Pas question ! Pas question ! C’était dit !
Et le soir, le voilà qui radinait, très très mimi, avec son air de Cocker déguisé en Terre-Neuve. Et je me faisais avoir, c’était intolérable !
C’était la première fois qu’on faisait autant attention à moi. Je n’étais pas habituée, donc je n’ai pas résisté très longtemps. Phileas m’a toujours respectée, il faut le reconnaître, même quand je n’avais qu’une envie, c’était qu’il me saute dessus et qu’on en finisse ! Mais on a passé des moments magiques de tendresse.
Pour pouvoir le faire parler, pas par indiscrétion, ni dans l’espoir de pouvoir l’aider, simplement pour qu’il se libère, je me mettais à table aussi. Et jour après jour, on s’avouait des petites choses, ce qui provoquait des visites à certains endroits de nos vies, de nos enfances. Même si on essayait toujours de tourner nos flash-back en numéros de comédie,- rien de plus agréable que de tirer les larmes d’un fou-rire de l’autre -, ce n’était pas toujours cool. Alors on se serrait plus fort l’un contre l’autre pour se tenir chaud le coeur. Chouette.

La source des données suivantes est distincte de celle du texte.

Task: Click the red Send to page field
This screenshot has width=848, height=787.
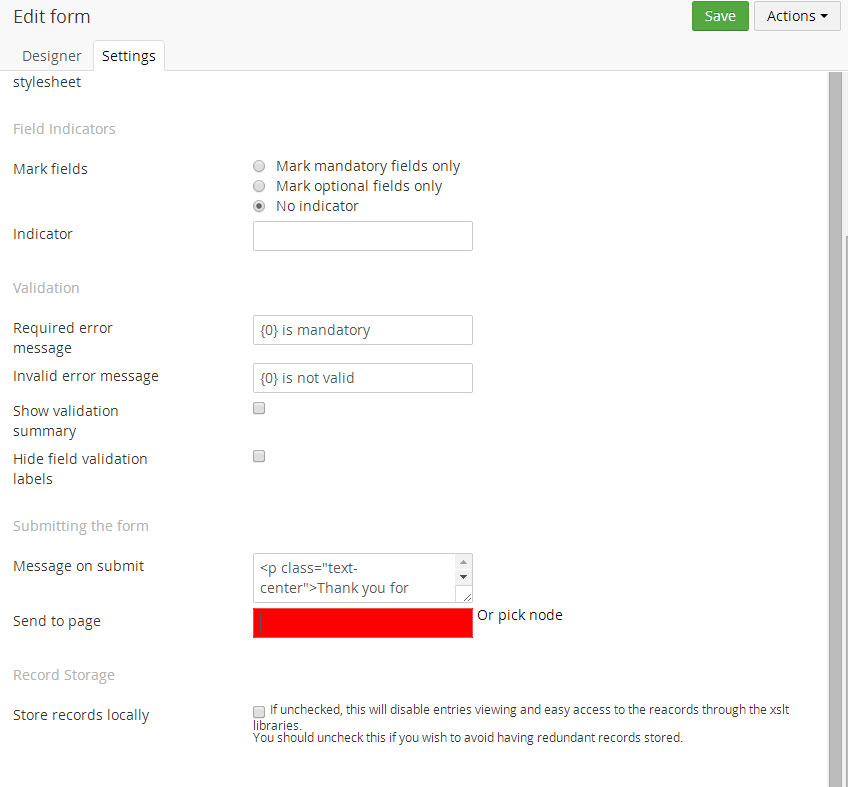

On ratissait Paris de long en large, un coup dans le luxe, un coup dans la rue. Il a troqué mes bords de Seine contre ses bords de Marne. On a écumé les guinguettes, on a fait les fêtes à la friture, on a guinché avec les orchestres les plus ringards du monde ! Je le débauchais, lui montrais comment on pouvait s’incruster à des cocktails de boites, à des mariages, même juifs où on a hurlé des chants en yiddish à tue-tête avec les autres qui nous embrassaient comme du pain azim sans savoir qui on était. Mais des gens qui chantent “hene matov” avec autant de coeur, c’est pas des goy, schrum ! Qu’est-ce qu’on a rigolé !
Il n’y avait plus de tabou, plus aucune barrière. J’avais un véritable ami à qui je pouvais tout dire, auquel je pouvais lancer tous les défis. On s’est même fait choper par les cognes dans les catacombes, une nuit. On était partis à la chasse aux signes cabalistiques !
On a essayé de se faire enfermer au deuxième étage de la Tour, mais on n’a pas réussi. On s’est fait courser par le vieux gardien qui nous a contraint à redescendre par les escaliers, et l’on riait aux larmes en inventant des histoires dans lesquelles on aurait été des grands singes, concierges de la ville, habitants de notre baobab de métal. Phil sautait de rampe en rampe en poussant des hurlements. J’ai fini sur son dos, accrochée à son cou comme un bébé chimpanzé. La tête des touristes quand ils nous ont vu débarquer, échevelés, rouges et hors-d’haleine. C’est sans doute parce qu’on avait dîné au resto, perchés au-dessus de la ville lumière, attifés sous nos manteaux comme des Neuilly bien sages qu’on n’a pas eu d’ennuis.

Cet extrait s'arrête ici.